Over Matthew’s shoulder, I saw Jackson’s frown turn into a scowl.
In a pissy tone, Selena said, “I thought you told us that you’d never met this boy.”
“I-I haven’t.”
“Empress,” Matthew sighed against my hair.
I stiffened, wishing he hadn’t said that out loud.
“Why did you call her that?” Jackson demanded, while Selena canted her head with curiosity.
Matthew drew away from me to face him. “Why don’t you?”
I couldn’t tell if his tone was challenging or merely puzzled. Apparently neither could Jackson. “Tell us your name.”
“Matthew Mat Zero Matto.” With a sly look, he said, “Empress knows my name.”
Jackson asked, “Where’d the water come from in your house?”
“A pipe.” Then he explained to Jackson, “Water travels in pipes.”
Jackson pushed up from his spot against the wall, clearly reaching his limit of patience. “You hit your head or something, boy?”
“Jackson, please.”
Another scowl from the Cajun. Then he muttered to Selena, “He’s slower than Christmas.”
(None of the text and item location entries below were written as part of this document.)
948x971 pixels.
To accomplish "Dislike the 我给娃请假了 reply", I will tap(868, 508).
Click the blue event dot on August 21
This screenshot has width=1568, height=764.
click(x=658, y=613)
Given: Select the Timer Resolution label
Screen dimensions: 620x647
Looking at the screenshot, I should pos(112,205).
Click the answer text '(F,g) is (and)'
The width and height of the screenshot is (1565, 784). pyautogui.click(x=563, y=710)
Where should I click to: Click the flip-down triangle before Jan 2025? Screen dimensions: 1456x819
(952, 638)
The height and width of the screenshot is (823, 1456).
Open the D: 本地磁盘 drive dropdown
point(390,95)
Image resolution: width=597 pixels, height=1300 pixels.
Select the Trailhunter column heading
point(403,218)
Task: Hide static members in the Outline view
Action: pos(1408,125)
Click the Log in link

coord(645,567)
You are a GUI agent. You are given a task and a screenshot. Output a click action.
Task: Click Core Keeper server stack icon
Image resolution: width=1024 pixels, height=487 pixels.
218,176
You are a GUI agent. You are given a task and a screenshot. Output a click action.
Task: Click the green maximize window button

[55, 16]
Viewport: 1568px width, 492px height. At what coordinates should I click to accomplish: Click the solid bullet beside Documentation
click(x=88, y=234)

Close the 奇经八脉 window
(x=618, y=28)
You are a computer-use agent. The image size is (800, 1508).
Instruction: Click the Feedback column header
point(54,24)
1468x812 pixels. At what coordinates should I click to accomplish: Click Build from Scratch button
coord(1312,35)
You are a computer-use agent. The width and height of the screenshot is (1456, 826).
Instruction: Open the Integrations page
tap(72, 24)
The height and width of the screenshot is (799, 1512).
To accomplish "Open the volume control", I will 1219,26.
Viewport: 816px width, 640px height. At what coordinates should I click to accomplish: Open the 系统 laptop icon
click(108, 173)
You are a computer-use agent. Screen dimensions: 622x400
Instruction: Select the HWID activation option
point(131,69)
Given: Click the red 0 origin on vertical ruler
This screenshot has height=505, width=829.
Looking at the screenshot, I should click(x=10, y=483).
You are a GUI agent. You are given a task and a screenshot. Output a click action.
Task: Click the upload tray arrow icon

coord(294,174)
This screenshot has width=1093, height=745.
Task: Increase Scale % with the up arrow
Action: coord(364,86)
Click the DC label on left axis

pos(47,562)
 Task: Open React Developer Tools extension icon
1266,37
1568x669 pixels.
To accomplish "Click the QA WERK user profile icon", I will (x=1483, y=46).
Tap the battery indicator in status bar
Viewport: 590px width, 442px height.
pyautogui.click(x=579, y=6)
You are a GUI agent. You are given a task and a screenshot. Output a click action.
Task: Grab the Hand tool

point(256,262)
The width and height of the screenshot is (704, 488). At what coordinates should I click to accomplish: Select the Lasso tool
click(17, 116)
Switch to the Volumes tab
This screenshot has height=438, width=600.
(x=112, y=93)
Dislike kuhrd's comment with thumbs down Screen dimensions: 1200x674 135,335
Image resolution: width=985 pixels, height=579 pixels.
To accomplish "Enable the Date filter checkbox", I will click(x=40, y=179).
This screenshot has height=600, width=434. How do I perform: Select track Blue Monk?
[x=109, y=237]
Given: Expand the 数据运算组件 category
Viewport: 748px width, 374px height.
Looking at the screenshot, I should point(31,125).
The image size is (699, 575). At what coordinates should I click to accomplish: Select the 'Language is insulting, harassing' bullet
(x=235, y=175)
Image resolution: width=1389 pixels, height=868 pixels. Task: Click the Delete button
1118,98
“Christmas,” Matthew began grandly, “is . . . slow.”
In a loud voice, Selena enunciated to him, “I am Sah-lee-nah Loo-ah. This is Jackson Dah-voh.”
In a bored tone, Matthew said, “Dee-vee-oh and Luna.” He turned from them without interest to gaze at me. “You came for me.”
“We did, Matthew,” I said. “Jackson’s the one who freed you from the basement. Selena played a huge role as well.”